Structural Implications—Members of the B family of PP2A regulatory subunits are greater than 80% identical at the amino acid level, with greatest sequence divergence at the N terminus. These proteins are predicted to adopt a toroidal, {beta}-propeller structure that makes multiple contacts with the AC dimer (15). Pairs of conserved arginines that bind directly to a adjacent glutamates in the A subunit, as well as other amino acids critical for holoenzyme association map to WD repeats 3 and 4 in the mid portion of the B subunit molecule. Based on these data, we arrived at the model topology shown in Fig. 1B. The divergent N terminus is located opposite the AC dimer interface, where it is free to engage in macromolecular interactions that determine the subcellular localization of the PP2A holoenzyme.

Consistent with this model and our previous mutagenesis data with B{gamma} (15), we find that the N-terminal tail can be deleted from B{beta} without disrupting the holoenzyme (Fig. 5A). Furthermore, neither the presence nor the identity of the N-terminal tail has any effect on phosphatase activities toward two model substrates (Fig. 5B), arguing that the divergent residues are not involved in direct binding to substrates. Instead, the N terminus of B{beta}2 was found to encode a subcellular targeting module that can direct GFP to mitochondria as shown by microscopy and biochemistry (Figs. 6 and 7). By analogy, we propose that the differential localization of other B family subunits (20) is also a function of their N-terminal sequences.

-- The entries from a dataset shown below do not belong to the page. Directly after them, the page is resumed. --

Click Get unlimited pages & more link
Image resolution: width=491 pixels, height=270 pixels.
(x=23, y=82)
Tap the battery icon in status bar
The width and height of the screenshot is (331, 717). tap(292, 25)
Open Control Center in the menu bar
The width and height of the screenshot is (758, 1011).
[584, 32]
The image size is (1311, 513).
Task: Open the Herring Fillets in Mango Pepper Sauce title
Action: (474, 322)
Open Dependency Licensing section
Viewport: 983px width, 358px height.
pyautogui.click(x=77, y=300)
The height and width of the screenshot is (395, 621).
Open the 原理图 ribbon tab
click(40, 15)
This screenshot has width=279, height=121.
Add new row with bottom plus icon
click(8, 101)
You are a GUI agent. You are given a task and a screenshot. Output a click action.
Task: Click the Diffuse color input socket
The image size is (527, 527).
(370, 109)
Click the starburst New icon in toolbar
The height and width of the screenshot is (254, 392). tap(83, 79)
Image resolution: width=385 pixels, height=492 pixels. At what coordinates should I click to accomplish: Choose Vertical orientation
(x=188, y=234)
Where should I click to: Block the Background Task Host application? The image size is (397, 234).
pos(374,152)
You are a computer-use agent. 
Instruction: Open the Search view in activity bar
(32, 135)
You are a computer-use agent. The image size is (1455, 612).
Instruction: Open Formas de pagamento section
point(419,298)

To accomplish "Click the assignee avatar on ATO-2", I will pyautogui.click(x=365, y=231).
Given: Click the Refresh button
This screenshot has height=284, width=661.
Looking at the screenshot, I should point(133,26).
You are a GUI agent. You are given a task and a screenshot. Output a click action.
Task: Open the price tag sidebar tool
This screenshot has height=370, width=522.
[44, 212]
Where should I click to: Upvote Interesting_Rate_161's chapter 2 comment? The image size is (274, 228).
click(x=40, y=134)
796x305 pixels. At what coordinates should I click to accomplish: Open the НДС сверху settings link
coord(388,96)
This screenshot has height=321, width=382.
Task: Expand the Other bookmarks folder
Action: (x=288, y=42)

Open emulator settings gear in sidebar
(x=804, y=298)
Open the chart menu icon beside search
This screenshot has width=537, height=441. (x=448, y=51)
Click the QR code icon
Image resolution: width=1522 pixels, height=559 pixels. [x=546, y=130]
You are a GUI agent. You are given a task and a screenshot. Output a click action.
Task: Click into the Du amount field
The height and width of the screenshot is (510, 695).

How the B{beta}2 N terminus interacts with mitochondria is unknown at present. Most nuclear encoded proteins destined for the mitochondrial matrix contain N-terminal sequences that are cleaved by signal peptidases (35). If proteolysis of the B{beta}2 N terminus occurs at all, it is restricted to the cytosol (Fig. 7). In addition, mitochondrial protein import involves unraveling of tertiary structure (36), which would be incompatible with holoenzyme association of B{beta}2. Because of these considerations, we hypothesize that the B{beta}2 N terminus binds to a protein or lipid constituent of the outer mitochondrial membrane. B{beta}2 may be targeted to mitochondria in a manner similar to hexokinase I, whose N terminus binds to the outer mitochondrial membrane protein porin (37). Alternatively, the B{beta}2 N terminus may interact with mitochondrial lipids such as cardiolipin (38), possibly subsequent to acylation of specific residues. For instance, mitochondria association of the small GTPase Rab32 is thought to depend on fatty acid modification of two cysteine residues near its C terminus (39). Inspection of the B{beta}2 N terminus does not reveal any sequence similarities to other outer mitochondrial membrane targeting sequences (37, 40, 41), but it is noteworthy that two cysteine residues at positions 3 and 23 are conserved in mammalian and fish B{beta}2 orthologs.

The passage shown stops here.